Ken MacLeod:

This is so astonishing that it’s easily overlooked. In terms of appealing to the common interests of humanity ­­— even if purely as a cover for smaller or more sordid interests — only the great religions have attempted anything like it. No other secular ideology has tried to be a totalising force in the same way.

…The challenge for humanists and liberals in the face of a transhuman future is daunting: to replace the socialist project — or to revive it. Without something like it to underpin a sense of common human identity and common human interest, people will divide on the basis of other identities. Many on the left, of course, have found in identity politics a replacement for the universalism of their past. But identity can also be seized on by the far right. It can feed a resentful indifference to the plight of others that comes from having one’s own plight disregarded.

All right. So the aim of a peaceful, global community of equality, reasonable security, and material abundance was a fantasy. Make us drink that cup to the dregs, but don’t expect us to be humanists after we’ve wiped our lips. If labour in the white skin can never emancipate itself, why should it care if in the black it is branded?

Overlooked? Honestly, the fact that socialism/communism was a secular version of Christianity pretending to possess scientific rigor has been noted enough to almost qualify as a cliché by now. The similarities even extend to the aftermath, as evidenced by that last paragraph. Monotheists of both the religious and secular varieties, grappling with their loss of faith in universal meaning, attempt one last reassertion of it in an inverted form, that of nihilism. If my existence has no eternal meaning and significance, then nothing ever has meaning and significance in any context. All we are is dust in the wind! Either way, it provides a false sense of preordained certainty to alleviate the difficulty of thinking, measuring, experimenting, judging, attempting, and possibly failing at the Sisyphean task of creating contingent meaning in the course of everyday living.

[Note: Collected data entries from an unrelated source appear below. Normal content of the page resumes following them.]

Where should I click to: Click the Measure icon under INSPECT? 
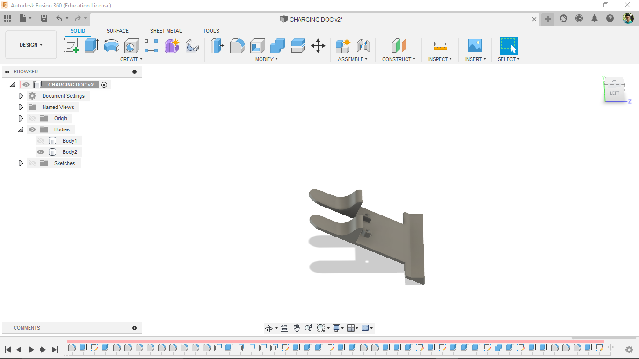[x=440, y=46]
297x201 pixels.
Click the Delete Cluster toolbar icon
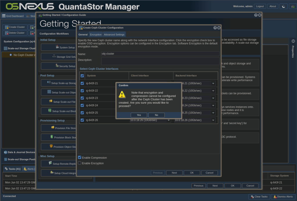tap(6, 33)
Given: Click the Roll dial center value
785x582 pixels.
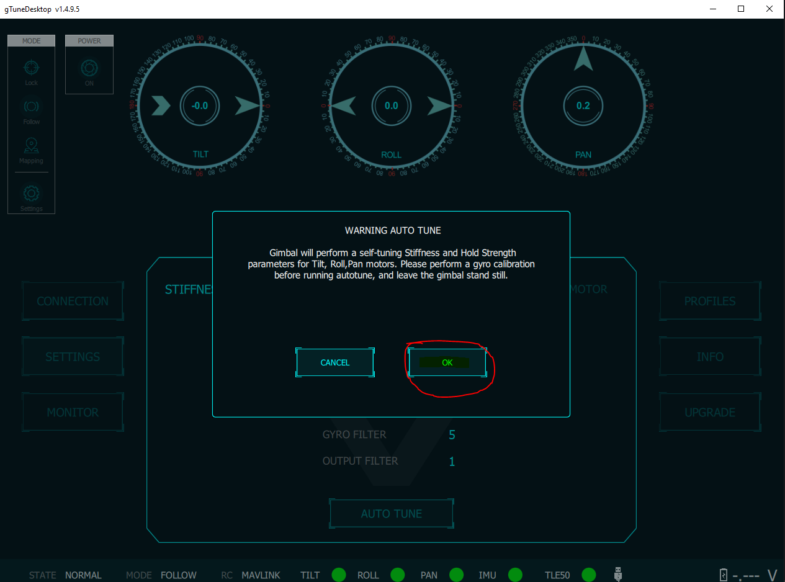Looking at the screenshot, I should [391, 105].
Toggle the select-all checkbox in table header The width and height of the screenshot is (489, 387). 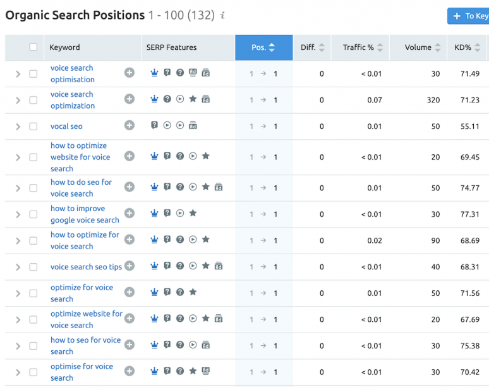33,47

If you don’t believe in the universal socialist brotherhood of humankind, what’s to stop you from becoming a white nationalist? Or, to phrase that sentiment in a more typical way, if you don’t believe in God, what’s to stop you from raping, robbing and murdering? When you realize the fallacious nature of such all-or-nothing thinking, you realize that all the life worth living is done in between such conceptual antipodes.